WORK INSTRUCTION 1:
In the email thread on RDRS transparency, what does Caleb Olumuyiwa Ogundele suggest publishing?
WORK INSTRUCTION 2:
Translate this sentence from the email thread on RDRS transparency into Spanish: "I believe it is essential to find a balance between transparency and the need to protect ongoing investigations."

SUPPLIED PASSAGE:
+++

I will just note the livestream of the NCSG RDRS event is at https://isoc.live/17326/

I am yet to archive, but I will move it up on my todo list.

Joly

On Fri, Apr 5, 2024 at 9:58 PM Emmanuel Vitus <[log in to unmask]> wrote:
Thank you for opening our eyes to this Farzi! 

Let's put together a letter to the RDRS working group? Maybe including your arguments, any industry benchmarks, best practices, and examples from other members/regions. This could facilitate Stephanie’s efforts and our tracking of the issue? Maybe we can dive deeper into this during our next PC meeting?

Kind regards ,

 Emmanuel



Sent from iPhone. Excuse brevity and typos.


On Fri 5 Apr 2024 at 23:24, Caleb Olumuyiwa Ogundele <[log in to unmask]> wrote:
Dear Farzaneh and Stephanie,

I agree with Farzaneh's suggestion to bring the issue of transparency in RDRS to the Standing Committee. I believe it is essential to find a balance between transparency and the need to protect ongoing investigations.

One way to achieve this could be to publish the number of requests received from each jurisdiction on an annual or biannual basis. This would provide some level of transparency while still safeguarding the confidentiality of ongoing investigations.

I believe this approach would address the concerns of human rights and civil liberties advocates while also ensuring that law enforcement efforts are not impeded.

+++

DATASET EXCERPTS:

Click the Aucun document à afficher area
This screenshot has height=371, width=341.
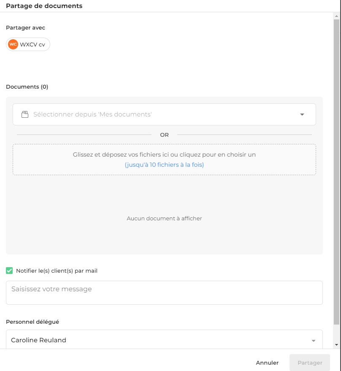point(164,218)
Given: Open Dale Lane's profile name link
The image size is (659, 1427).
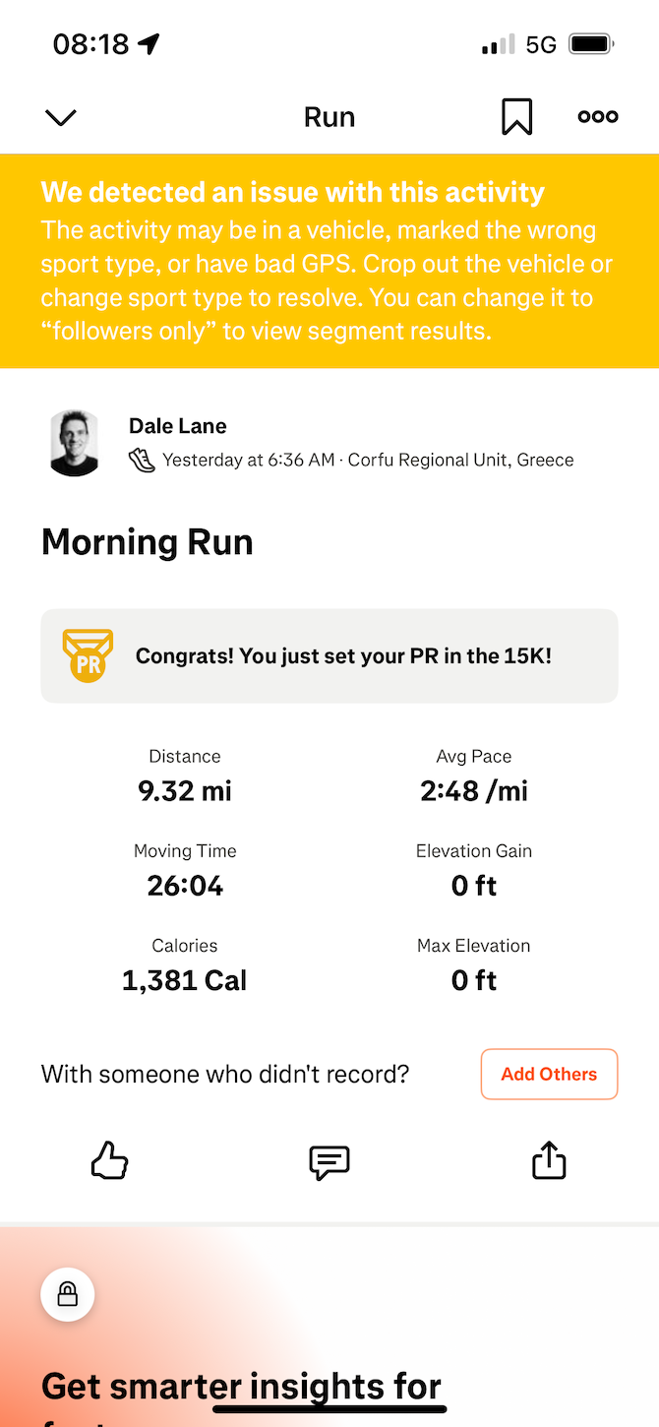Looking at the screenshot, I should tap(178, 426).

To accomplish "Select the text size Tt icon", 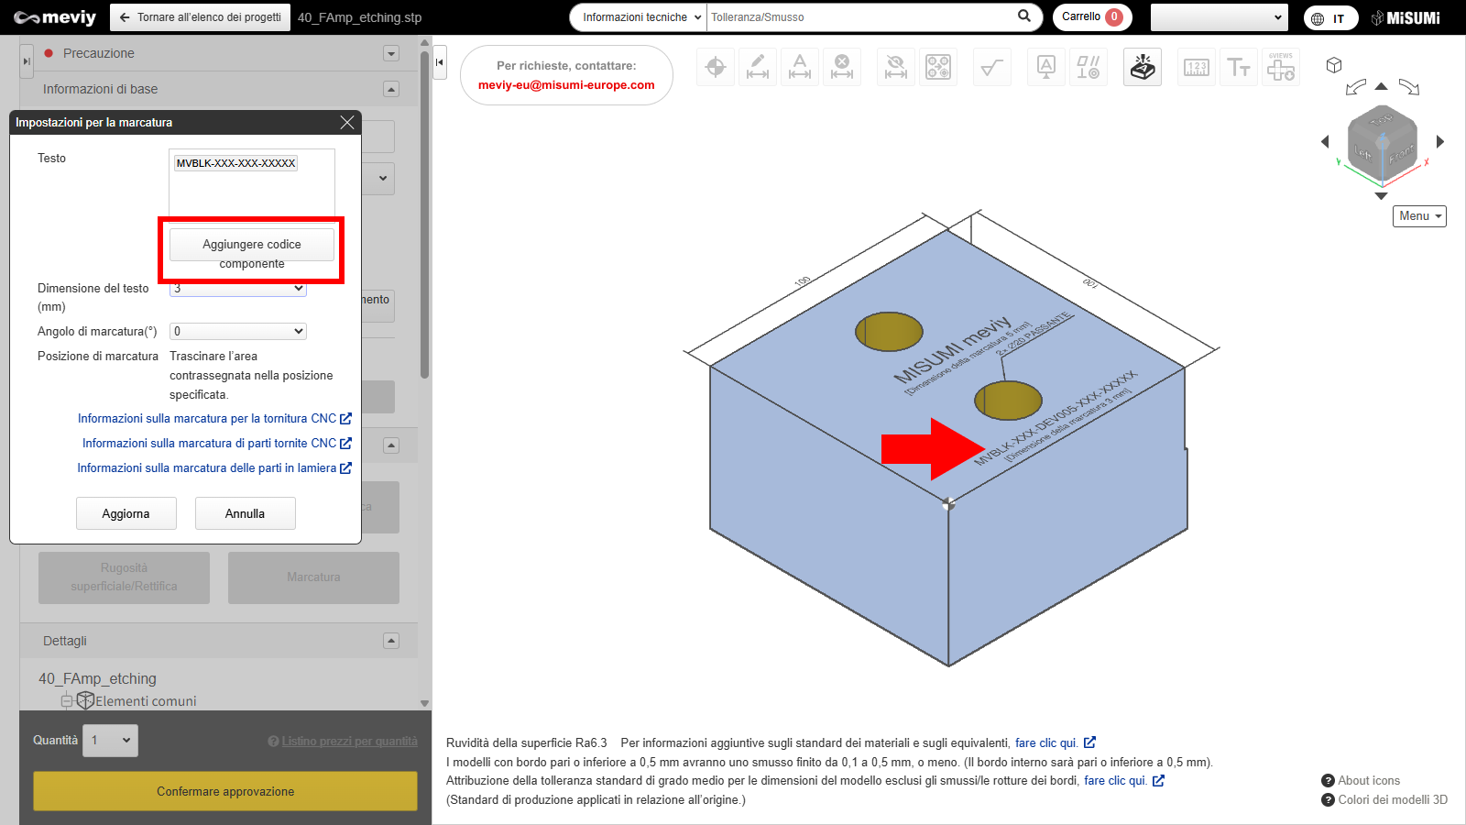I will click(x=1239, y=67).
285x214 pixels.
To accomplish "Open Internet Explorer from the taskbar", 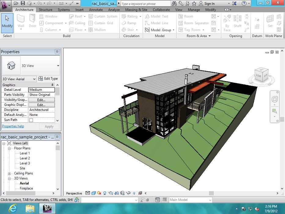I will [x=13, y=208].
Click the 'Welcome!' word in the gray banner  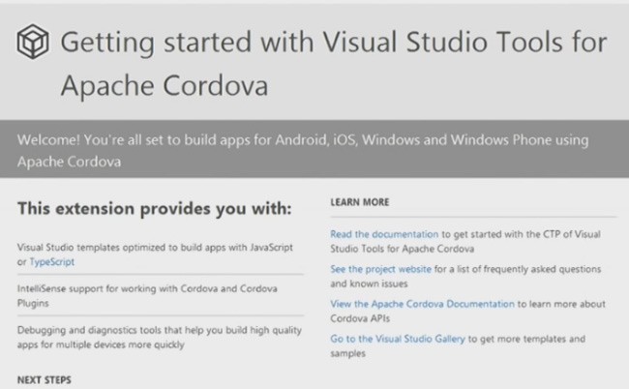[48, 140]

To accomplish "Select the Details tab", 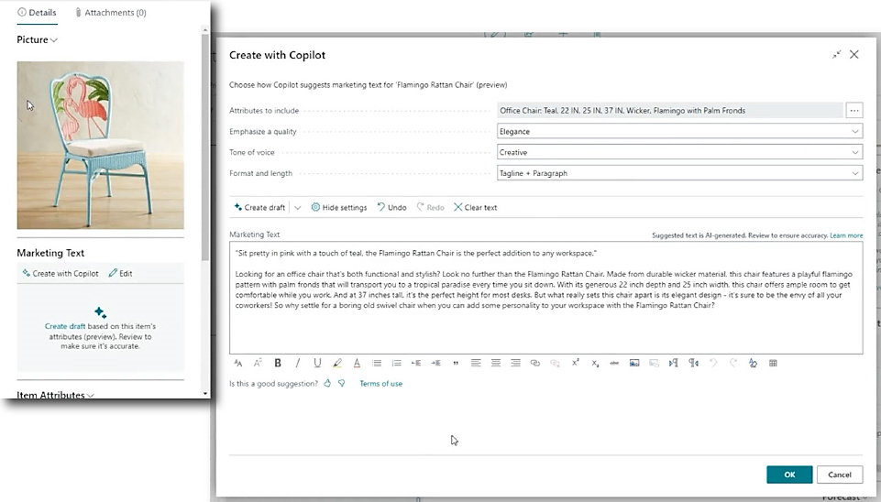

+++

WRITTEN REPLY 1:
The number of requests received from each jurisdiction, on an annual or biannual basis.

WRITTEN REPLY 2:
Creo que es esencial encontrar un equilibrio entre la transparencia y la necesidad de proteger las investigaciones en curso.